RESULTS: 137 patients with CSF-HH were identified: 80 traumatic (54 women, age 33.8 ± 10.4 years) and 57 spontaneous (31 women, age 43.9 ± 15.2 years). Median follow-up was 35 months (range: 8 months-9 years). Compared with TIH, patients with SIH showed lower frequency of orthostatic headache and higher frequency of aural fullness. Also, in patients with SIH, brain MRI showed a higher frequency of pachymeningeal enhancement, ventricular collapse, cisternal obliteration, posterior fossa crowding, brainstem distortion, and a more likely presence of subdural collections. Patients with SIH required an epidural blood patch treatment more often, showed higher recurrence rates, and were more prone to develop subdural hematomas.

RECURRENCE: As more days elapsed between headache onset and clinical consultation, the presence of spontaneous intracranial hypotension, tinnitus, and thoraco-lumbo-sacral pain were all more common in patients with recurrence. Findings on brain MRI suggesting higher recurrence rates in patients included: ventricular collapse, brainstem distortion, and posterior fossa crowding. Patients treated with invasive therapy (epidural blood patch) presented a higher recurrence rate. In the multivariate regression analysis, the only independent predictor of recurrence after adjusting for age, sex and traumatic vs spontaneous cause of IH, was brainstem distortion diagnosed on MRI (OR 5.13, 95% CI: 1.2-21.7; p = 0.026).

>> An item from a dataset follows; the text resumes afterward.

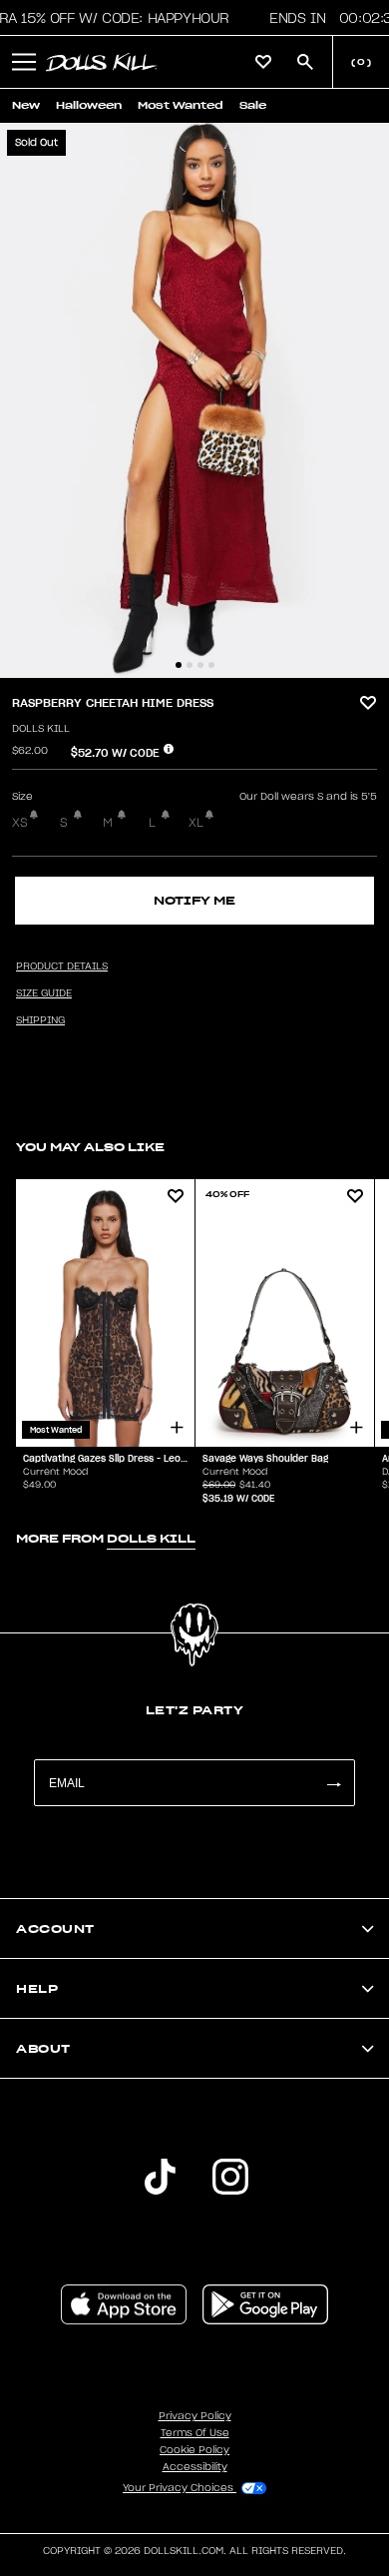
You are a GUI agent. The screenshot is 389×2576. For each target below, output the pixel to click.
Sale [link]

CONCLUSIONS: SIH and TIH can no longer be likened, since there is considerable variability in clinical presentation, imaging findings, response to treatment and recurrence rates. Anatomical abnormalities underlying SIH leaks are often complex and not simply a disruption of normal structures as encountered in TIH, which could explain why treatment success is poor and recurrence rates remain high.